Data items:

##############################

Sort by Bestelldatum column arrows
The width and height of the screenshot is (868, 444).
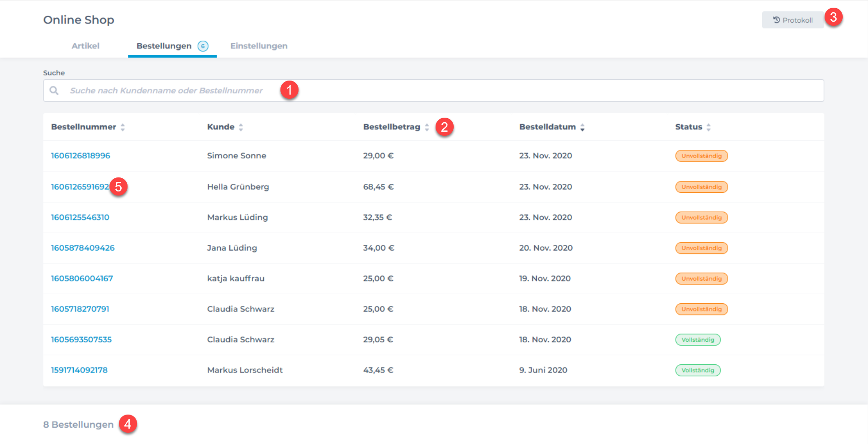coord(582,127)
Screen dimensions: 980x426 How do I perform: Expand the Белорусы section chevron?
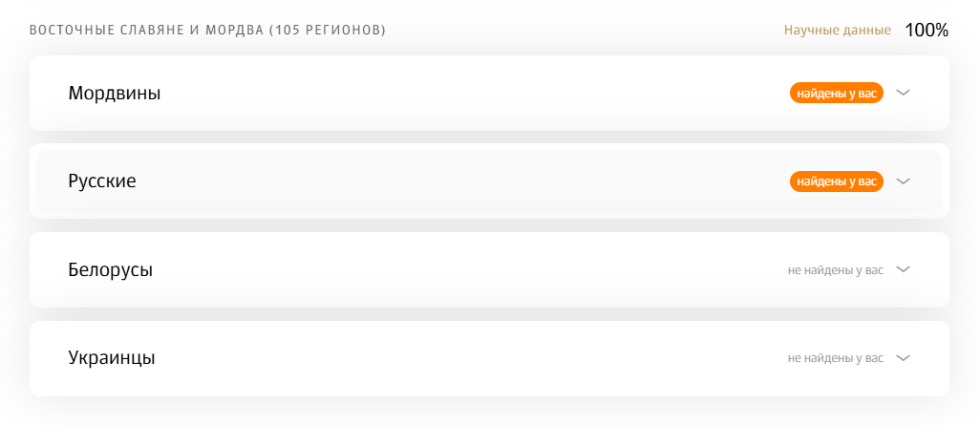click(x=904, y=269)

##############################

Reproduce all the records verbatim, excluding images.

Sort by Bestelldatum column arrows
The width and height of the screenshot is (868, 444).
coord(582,127)
Screen dimensions: 980x426 How do I perform: Expand the Белорусы section chevron?
click(x=904, y=269)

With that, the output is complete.